How DHS wants to build on its ‘defining moment’ for cyber

If the Wannacry cyber attack that impacted hundreds of thousands of computers worldwide earlier this year was a defining moment for the progress the federal government has made in defending its networks over the last few years, then the Homeland Security Department wants to do even better next time.

Jeanette Manfra, the assistant secretary for the office of cybersecurity and communications in the National Protection and Programs Directorate (NPPD), said the goal now is to be more proactive in detecting, sharing and stopping potential malware threats.

“I want to lean-in a little bit more in terms of deepening our partnerships with industry so we become more collaborative, able to potentially identify things earlier, share information quicker and act collaboratively between industry and government to reduce the impact or ideally prevent something from happening,” Manfra said in an interview with Federal News Radio.

Manfra said DHS has a couple of different sharing programs, including the Automated Information Sharing program, but they need to mature to be less reactive to what’s happening.

Advertisement

She said DHS cyber analysts need to engage with industry analysts more often and more collaboratively to identify areas where they can take joint action against a potential or real threat.

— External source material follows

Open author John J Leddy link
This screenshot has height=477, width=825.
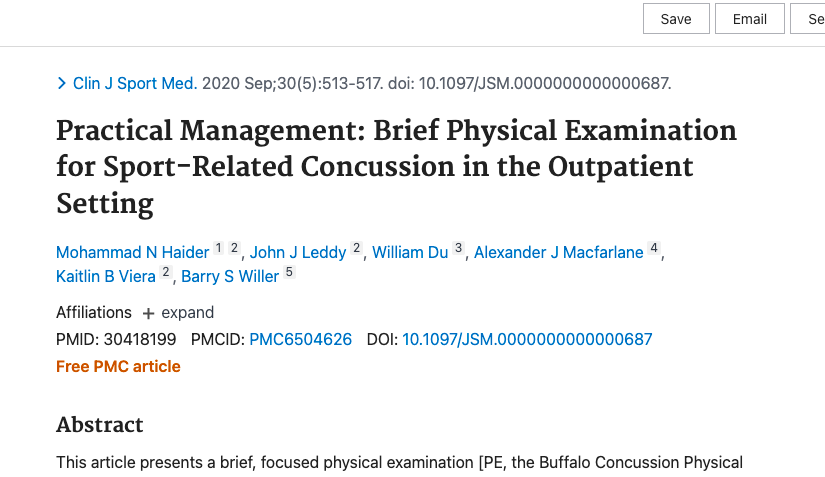[x=298, y=252]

“Where can we work closer with Internet Service Providers and where can we work closer with managed service providers to identify things they may be able to see before it gets to one of their customers, like an electric utility,” Manfra said. “We are looking for opportunities to have more innovative collaboration with the private sector, with state and local governments and with other federal agencies, putting more capability from DHS out into in particular the federal agencies.”

Agencies came away pretty much unscathed by the Wannacry cyber attack that impacted more than 300,000 computers in 300 countries.

The White House yesterday blamed North Korea for Wannacry cyber attack.

Tom Bossert, the White House’s homeland security adviser, said the administration took a lot of time to look through classified and sensitive information to determine North Korea conducted the attack.

“We relied on technical links to previously identified North Korean cyber tools, tradecraft and operational infrastructure. We had to examine a lot and we had to put it together in a way that allowed us to make a confident attribution,” Bossert said in a press briefing with reporters on Tuesday. “As we move forward and attribution becomes part of our accountability pillar, we can’t do it wrong; we can’t get it wrong, and we can’t try to rush it. I think ultimately at this point if we had gotten it wrong, it would have been more damaging to our reputation and our national security then it would have been a boon for us to have done it quicker.”

The fact that the government faced few problems from that attack is part of the ongoing progress agencies have made over the last two years.

Manfra said the improved tools under the EINSTEIN program and the implementation of the continuous diagnostics and mitigation (CDM) program are two of the more public improvement that protected agencies.

Going forward, Manfra said the administration’s IT modernization strategy and DHS’s recent binding operational directives will help continue to push agencies forward.

“One of the pieces of the President’s executive order was looking at the enterprise risk of federal systems. We’ve, over the years, have gained a lot of insights into departments and agencies and how they think about risk and allocate their resources,” she said. “So what I want is to take that understanding and combine that with our authorities to issue BODs, and focus on how do we best use that directive authority to target common challenges that agencies might have. How do we move the priorities of some key issues up the stack that they may not see from an individual perspective, but we are seeing from an enterprise perspective?”

Manfra said DHS and other lead agencies continue to work on enterprise risk report required under the EO.

“The information that we learned from that is something that we already are using to help agencies through their prioritization processes and thinking about where they are and where they want to go, how they are using the [NIST] framework, if they are, and if not, how can they better use it. And using that to get to that enterprise picture and I think that’s where DHS fits best,” she said.

One example of this is the directive to improve agency email security using the Domain-based Message Authentication, Reporting & Conformance (DMARC) protocol and the STARTTLS protocol, which signals to a sending mail server that the capability to encrypt an email in transit is present. The latest data from the CIO Council shows about 40 percent of all agencies have implemented the DMARC and STARTTLS protocols.

Manfra said DMARC also is a good example of how DHS can encourage public and private sector entities to do the basic of cybersecurity to better protect themselves.

At the same time, DHS also is looking for innovations that can automate processes and enable analysts to look at data in different ways.

“We see some gaps between what an entity might consider adequate security for themselves or their sector, and what’s in the public interest,” she said. “The American people depend on critical services and functions such as electricity, a stable financial system, dependable communications, all things that enable our modern way of life. Many of these are run by the private sector. To ensure adequate security in the private sector, DHS plans to move beyond only offering voluntary assistance to more proactively in becoming the world leader in cyber risk analysis and intervening directly with companies when necessary.”